### What this task involves
Scan the data below and state the number of lines that include the word "Follow", adding no comment.
:: Data for review
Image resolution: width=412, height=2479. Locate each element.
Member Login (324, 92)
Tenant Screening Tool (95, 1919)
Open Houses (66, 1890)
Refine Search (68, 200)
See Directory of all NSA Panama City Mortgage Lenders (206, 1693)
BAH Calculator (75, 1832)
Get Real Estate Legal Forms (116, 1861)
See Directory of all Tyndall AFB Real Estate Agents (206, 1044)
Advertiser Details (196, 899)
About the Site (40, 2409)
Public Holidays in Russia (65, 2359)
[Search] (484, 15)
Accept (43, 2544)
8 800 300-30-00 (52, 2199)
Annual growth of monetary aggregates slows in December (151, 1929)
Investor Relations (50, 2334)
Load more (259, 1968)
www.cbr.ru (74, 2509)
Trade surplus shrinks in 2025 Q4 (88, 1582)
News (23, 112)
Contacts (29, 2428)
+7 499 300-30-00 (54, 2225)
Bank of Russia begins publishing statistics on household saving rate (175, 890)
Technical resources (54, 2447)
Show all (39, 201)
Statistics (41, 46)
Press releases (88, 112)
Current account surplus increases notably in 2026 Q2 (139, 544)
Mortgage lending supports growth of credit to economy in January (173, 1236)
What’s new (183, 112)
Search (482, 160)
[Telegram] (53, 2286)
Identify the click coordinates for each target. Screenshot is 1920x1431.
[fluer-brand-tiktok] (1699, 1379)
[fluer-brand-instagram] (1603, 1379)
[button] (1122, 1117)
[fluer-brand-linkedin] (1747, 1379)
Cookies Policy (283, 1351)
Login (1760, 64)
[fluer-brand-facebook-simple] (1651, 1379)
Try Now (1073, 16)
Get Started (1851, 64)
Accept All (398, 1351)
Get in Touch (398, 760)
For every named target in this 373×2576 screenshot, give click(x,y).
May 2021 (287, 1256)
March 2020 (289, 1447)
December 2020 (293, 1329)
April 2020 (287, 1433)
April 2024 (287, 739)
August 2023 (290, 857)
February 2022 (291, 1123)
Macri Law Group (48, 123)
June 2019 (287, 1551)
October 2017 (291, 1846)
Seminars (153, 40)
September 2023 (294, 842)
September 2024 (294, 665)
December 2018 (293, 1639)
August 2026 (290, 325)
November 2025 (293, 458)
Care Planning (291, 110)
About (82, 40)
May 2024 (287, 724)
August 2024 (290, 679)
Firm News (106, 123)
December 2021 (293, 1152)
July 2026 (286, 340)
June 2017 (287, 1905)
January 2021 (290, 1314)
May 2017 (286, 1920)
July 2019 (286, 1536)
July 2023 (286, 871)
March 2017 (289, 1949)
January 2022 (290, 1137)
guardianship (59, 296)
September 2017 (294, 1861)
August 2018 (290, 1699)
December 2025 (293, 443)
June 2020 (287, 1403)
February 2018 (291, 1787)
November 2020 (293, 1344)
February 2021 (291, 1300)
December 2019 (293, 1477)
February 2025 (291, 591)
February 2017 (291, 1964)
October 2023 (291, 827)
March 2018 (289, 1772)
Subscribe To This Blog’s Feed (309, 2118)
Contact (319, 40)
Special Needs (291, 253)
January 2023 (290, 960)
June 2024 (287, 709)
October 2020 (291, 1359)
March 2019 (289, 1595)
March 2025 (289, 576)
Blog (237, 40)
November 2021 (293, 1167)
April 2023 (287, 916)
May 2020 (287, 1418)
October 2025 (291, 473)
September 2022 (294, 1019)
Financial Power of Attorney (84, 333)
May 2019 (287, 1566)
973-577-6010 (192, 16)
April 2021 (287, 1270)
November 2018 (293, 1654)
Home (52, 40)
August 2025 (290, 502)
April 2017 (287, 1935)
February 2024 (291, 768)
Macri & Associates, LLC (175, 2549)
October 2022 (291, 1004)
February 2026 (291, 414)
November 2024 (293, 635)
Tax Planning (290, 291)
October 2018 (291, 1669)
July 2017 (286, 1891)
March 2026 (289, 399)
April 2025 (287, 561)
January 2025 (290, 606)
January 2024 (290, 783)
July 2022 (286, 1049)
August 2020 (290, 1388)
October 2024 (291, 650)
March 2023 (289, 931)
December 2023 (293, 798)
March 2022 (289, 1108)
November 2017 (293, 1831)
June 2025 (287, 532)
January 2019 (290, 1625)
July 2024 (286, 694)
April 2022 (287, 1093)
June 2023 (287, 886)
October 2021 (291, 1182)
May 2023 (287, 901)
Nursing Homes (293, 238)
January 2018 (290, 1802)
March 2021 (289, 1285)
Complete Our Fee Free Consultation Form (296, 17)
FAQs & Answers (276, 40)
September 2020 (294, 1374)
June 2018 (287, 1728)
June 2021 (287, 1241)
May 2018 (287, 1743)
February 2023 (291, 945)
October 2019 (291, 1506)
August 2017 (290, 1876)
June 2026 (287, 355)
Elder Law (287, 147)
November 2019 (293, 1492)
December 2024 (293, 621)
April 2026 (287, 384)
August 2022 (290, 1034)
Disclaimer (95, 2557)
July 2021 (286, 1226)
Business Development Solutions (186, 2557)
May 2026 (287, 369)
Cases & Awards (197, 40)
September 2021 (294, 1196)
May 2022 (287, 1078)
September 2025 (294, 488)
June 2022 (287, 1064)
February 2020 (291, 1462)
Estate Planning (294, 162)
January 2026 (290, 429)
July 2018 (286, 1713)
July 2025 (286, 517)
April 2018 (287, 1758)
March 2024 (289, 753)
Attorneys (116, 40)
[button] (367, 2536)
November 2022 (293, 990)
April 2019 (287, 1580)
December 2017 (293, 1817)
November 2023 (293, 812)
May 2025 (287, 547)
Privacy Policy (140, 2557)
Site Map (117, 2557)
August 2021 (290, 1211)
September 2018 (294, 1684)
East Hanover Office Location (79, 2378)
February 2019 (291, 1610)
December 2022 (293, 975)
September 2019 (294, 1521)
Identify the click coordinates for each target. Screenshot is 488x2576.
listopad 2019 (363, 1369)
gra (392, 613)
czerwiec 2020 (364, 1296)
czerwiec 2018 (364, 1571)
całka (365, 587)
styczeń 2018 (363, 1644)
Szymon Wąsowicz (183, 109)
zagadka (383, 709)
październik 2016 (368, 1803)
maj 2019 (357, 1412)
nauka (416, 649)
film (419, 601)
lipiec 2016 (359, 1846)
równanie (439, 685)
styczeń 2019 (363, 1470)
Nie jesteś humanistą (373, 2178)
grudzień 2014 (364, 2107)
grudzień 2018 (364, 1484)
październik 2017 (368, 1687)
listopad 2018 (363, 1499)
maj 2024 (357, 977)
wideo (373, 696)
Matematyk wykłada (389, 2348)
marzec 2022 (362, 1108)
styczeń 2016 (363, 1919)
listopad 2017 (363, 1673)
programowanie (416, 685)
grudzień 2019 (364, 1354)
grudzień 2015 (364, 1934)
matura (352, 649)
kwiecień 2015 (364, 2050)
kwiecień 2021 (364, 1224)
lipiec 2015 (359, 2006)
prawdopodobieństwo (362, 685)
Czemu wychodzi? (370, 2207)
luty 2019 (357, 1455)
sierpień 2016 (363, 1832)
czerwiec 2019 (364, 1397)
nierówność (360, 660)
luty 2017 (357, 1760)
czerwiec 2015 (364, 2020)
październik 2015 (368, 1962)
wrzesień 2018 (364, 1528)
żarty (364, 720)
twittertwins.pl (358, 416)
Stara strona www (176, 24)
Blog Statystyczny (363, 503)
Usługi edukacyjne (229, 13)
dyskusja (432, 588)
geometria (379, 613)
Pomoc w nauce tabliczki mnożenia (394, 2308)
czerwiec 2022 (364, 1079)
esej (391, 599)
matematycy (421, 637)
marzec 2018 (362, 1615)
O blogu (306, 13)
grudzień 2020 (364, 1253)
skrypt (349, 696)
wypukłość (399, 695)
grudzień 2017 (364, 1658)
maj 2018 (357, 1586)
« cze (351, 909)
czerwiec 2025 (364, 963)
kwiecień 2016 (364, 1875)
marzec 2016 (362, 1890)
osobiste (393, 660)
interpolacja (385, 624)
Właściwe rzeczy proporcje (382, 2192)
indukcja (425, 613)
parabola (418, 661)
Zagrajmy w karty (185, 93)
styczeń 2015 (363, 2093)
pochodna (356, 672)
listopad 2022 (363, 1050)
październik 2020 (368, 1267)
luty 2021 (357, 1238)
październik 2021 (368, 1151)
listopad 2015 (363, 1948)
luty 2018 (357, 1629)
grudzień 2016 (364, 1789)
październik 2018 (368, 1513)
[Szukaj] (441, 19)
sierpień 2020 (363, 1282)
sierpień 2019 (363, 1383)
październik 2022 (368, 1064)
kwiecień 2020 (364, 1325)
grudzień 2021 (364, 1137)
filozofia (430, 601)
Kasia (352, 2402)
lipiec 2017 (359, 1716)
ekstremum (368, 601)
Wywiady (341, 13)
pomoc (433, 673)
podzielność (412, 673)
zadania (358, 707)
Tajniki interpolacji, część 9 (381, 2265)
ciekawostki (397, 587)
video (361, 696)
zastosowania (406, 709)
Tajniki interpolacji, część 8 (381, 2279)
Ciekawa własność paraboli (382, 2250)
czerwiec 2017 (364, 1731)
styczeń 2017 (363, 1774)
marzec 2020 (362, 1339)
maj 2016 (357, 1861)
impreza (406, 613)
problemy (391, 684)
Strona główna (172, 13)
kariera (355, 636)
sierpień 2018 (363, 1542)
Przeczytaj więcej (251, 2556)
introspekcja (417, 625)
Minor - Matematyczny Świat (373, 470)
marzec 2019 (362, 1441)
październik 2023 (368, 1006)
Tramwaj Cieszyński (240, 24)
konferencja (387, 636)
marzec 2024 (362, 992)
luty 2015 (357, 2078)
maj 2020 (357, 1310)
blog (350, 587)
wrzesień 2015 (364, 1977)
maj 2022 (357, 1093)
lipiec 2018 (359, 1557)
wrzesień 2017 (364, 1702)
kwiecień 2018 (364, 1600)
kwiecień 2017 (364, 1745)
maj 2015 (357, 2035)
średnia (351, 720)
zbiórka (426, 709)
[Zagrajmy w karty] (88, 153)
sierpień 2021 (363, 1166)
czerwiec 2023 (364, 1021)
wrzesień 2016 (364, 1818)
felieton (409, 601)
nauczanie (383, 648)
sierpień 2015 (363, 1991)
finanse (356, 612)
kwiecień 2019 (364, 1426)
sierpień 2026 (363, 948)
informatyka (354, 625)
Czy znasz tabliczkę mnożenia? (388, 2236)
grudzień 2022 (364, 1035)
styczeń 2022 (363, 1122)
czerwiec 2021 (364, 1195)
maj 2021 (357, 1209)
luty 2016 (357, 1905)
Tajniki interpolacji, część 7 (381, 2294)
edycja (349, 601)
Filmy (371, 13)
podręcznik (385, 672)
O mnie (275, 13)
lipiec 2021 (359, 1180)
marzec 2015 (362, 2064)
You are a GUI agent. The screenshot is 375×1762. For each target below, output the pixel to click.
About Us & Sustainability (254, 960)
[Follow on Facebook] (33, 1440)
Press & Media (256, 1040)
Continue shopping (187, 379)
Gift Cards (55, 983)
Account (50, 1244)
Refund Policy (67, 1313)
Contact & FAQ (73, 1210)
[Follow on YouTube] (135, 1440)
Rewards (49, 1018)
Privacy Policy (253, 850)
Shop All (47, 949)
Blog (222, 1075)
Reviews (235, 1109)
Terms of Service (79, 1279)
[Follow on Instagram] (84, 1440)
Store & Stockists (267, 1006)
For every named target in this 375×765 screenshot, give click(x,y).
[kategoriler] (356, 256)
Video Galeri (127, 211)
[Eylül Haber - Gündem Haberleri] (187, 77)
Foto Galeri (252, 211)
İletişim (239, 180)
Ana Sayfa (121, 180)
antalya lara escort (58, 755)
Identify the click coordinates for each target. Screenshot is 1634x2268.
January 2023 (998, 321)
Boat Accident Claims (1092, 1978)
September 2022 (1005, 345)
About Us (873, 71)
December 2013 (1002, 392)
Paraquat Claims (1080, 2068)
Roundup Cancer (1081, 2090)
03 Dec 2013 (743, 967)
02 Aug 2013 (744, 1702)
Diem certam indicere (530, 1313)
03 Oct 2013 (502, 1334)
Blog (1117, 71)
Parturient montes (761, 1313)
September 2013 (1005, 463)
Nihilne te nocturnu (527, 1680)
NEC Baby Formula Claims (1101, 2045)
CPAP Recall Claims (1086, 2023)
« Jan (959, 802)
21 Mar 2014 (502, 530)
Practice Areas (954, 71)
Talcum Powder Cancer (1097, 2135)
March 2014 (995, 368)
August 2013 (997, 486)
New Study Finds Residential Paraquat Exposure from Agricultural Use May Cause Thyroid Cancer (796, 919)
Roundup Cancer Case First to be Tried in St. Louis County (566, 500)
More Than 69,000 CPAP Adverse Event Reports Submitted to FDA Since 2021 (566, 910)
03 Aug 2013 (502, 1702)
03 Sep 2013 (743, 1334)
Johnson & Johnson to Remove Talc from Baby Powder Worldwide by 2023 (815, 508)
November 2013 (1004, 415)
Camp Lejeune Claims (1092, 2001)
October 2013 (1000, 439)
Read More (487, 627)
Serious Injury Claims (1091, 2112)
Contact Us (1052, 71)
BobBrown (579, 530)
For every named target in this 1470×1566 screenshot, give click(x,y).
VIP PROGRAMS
::::
### Solved problem
3